Plot of ambiguous mutations with descriptive statistics was performed using online statistical tool (http://www.physics.csbsju.edu/stats/). Individual country dataset was described for minimal and maximal ranges (short horizontal line at the bottom and top of the box), interquartile range (IQR, at 1st to 3rd quartile, box), median (line inside box), suspected outlier (open dot), and outlier (solid dot). Number in the bracket is the number of sequences from the country, Angola (AO), Botswana (BW), China (CN), Kenya (KE), Malawi (MW), Tanzania (TZ), Vietnam (VN), Nigeria (NG), and Canada (CA) . Numbers with asterisk were calculated without the outlier in dash square box. Figure 1-insert shows the descriptive statistics of ambiguous mutation index in the dataset based on subtype (Table 3).

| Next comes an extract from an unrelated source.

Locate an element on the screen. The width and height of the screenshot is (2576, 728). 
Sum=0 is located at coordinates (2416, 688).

Distribution of ambiguous mutations and data statistical description of three data subsets.
Sequence frequency distribution with number of ambiguous mutations (AMs) was plotted by subset: (A). Threshold (n=346), (B). Baseline (n=271), and (C). Vietnam (VN) (n=68); and the statistical description of the 3 data subsets was plot (D) by number and index of ambiguous mutations using the same method as described in Figure 1. The percentage in A-C indicated recent infections in a dataset classified by having ≤2 AMs per sequence (indicated by dash line).

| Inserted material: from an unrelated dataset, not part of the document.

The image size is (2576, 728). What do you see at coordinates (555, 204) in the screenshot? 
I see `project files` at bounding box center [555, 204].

Proportional distribution of mutated and ambiguous mutated amino acids at HIVDR sites.
The mutation score at each of the drug resistance sites  was proportionally calculated with the mutated and ambiguous mutated amino acids for all the sequences in the datasets. A mutated or ambiguous mutated amino acid was defined as an amino acid had mutated from a wild type to a pure non-synonymous mutation or an ambiguous mutation in the mixture allele. The scores were summed by 1 for a pure amino acid mutation and 0.5 for an ambiguous amino acid mutation, and then converted to percentages against the total number of wild-type amino acids at the site. The distribution of drug resistance mutation scores was plot by the dataset of Threshold (bottom panel), Vietnam (VN, central panel) and Baseline (top panel). The x-axis is the wild-type amino acids at drug resistance sites; the y-axis is the drug resistance mutation score (%). The sites with obvious score changes across the 3 datasets from bottom to top panel were labeled by up-triangle (increased), rhombus (remained), and down- triangle (decreased). Amino acids of protease gene (Prt) were top-dash lined, and of reverse transcriptase gene (RT) were top-solid lined.
Index of mutated and ambiguous mutated amino acids at HIVDR sites by data subset.
The total score of drug resistance mutations caused by pure mutated amino acids or by ambiguous mutated amino acids was calculated separately for each of the data subsets, and divided by the number of total drug resistance sites  to obtain the index of mutated or ambiguous mutated amino acids by subset. The definition and score calculation of pure mutated and ambiguous mutated amino acids were described in Figure 3.